Hakuōki, Time Travel Girl Director Osamu Yamasaki Complains of Lack of Royalties in Anime Industry
posted on by Kim Morrissy
Hakuōki and Time Travel Girl director Osamu Yamasaki posted a tweet thread on Tuesday about royalties (or lack thereof) in the anime industry. He wrote: "Lately, labor standards have toughened, and there are more companies that say they want to sign a contract with you. But when you read through the contract, all the terms are in the favor of the company. In particular, you have to cede the rights to your work... or you can't work at another company in the same industry for a year after you've quit... There's no need to agree to a contract like that."
最近、アニメ業界も労基の厳格化が進み、契約書を交わしたいと言ってくる会社が増えてきた。— ヤマサキオサム (@LeeYamakun) March 12, 2019
Yamasaki went on: "Of course, if people are happy with those terms, then they should go ahead and sign it. But directors and designers are the original creators of the scripts, storyboards, and designs they make. I think that the current asking price is far too low to consider selling off the authorship rights.
"Script writers earn royalties on their scripts. Storyboard artists at Toei Animation earn royalties. I'm not familiar with design, but I see no problem with designers earning royalties when their designs are turned into products and sold, as long as they don't cede their rights.

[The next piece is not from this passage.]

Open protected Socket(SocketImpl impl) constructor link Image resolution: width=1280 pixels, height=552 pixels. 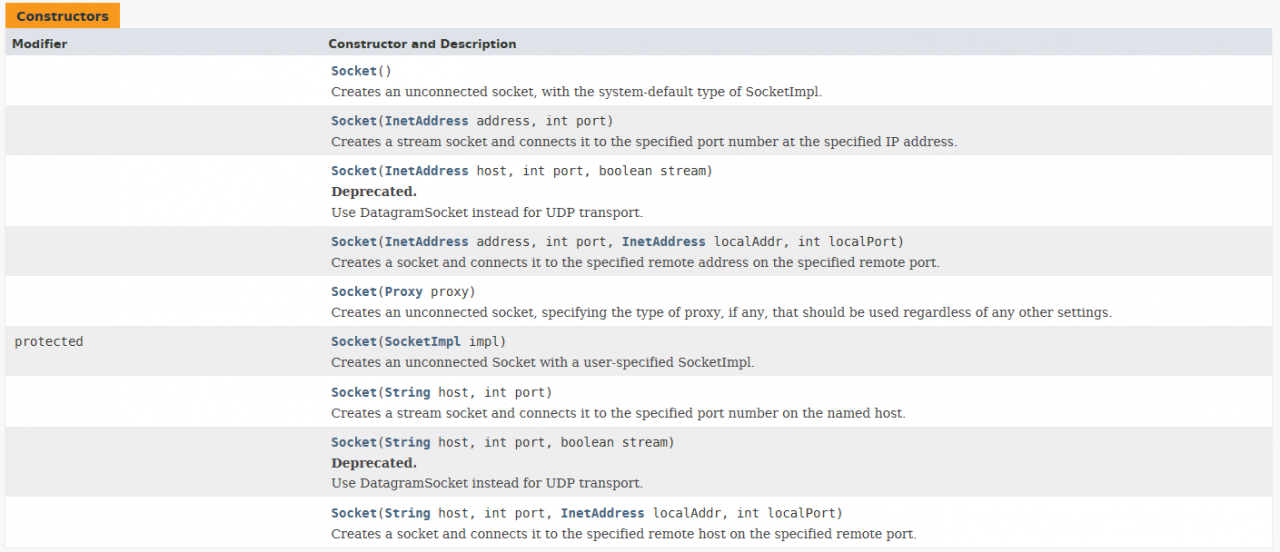354,342
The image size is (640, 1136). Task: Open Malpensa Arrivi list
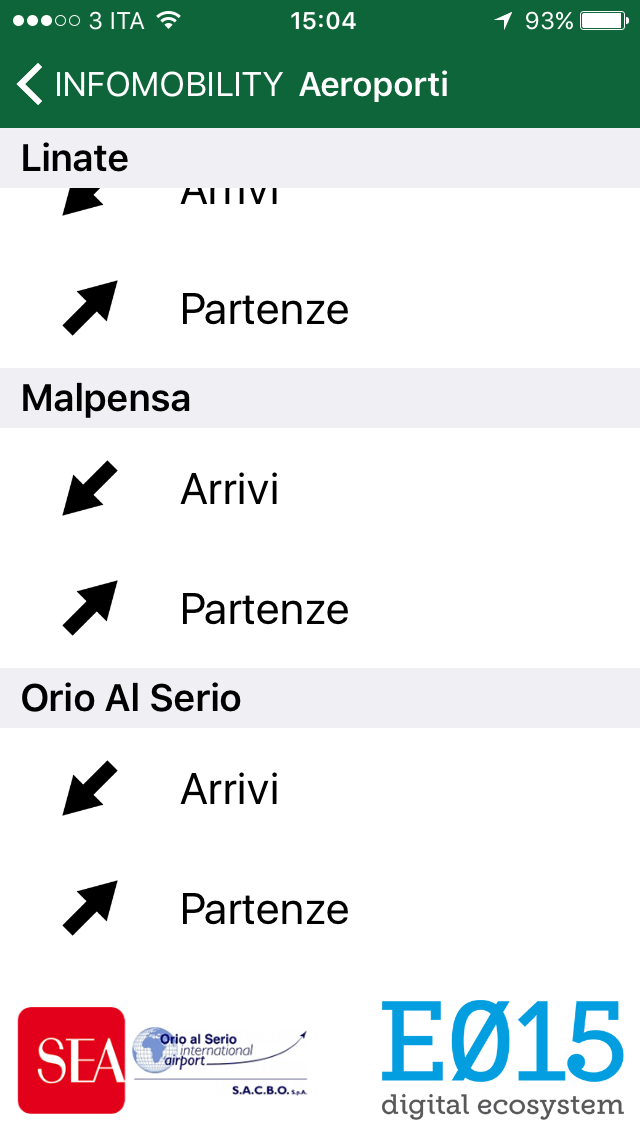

"Before, it was obvious to publishers that illustrators have creative rights, but I've heard of cases in anime where the same work gets paid a flat commission fee and the creative rights are sold away. Different companies have different ways of doing things in this industry, but I feel that we anime people need to brush up on our knowledge of intellectual property rights."
In a later tweet thread, Yamasaki recalled an experience he had over ten years ago, where a large company threw a popular anime film project at its child company, which scraped up a team of freelance staff. When that anime became a hit, the large company threw a party and gave a bonus to its employees, even though it was actually the freelancers that had made the anime. Yamasaki wrote, "I felt as if I had glimpsed the dark side of the anime industry."
Yamasaki concluded by saying that he believes that employing animators and giving them a stable wage is one way to ensure their rights.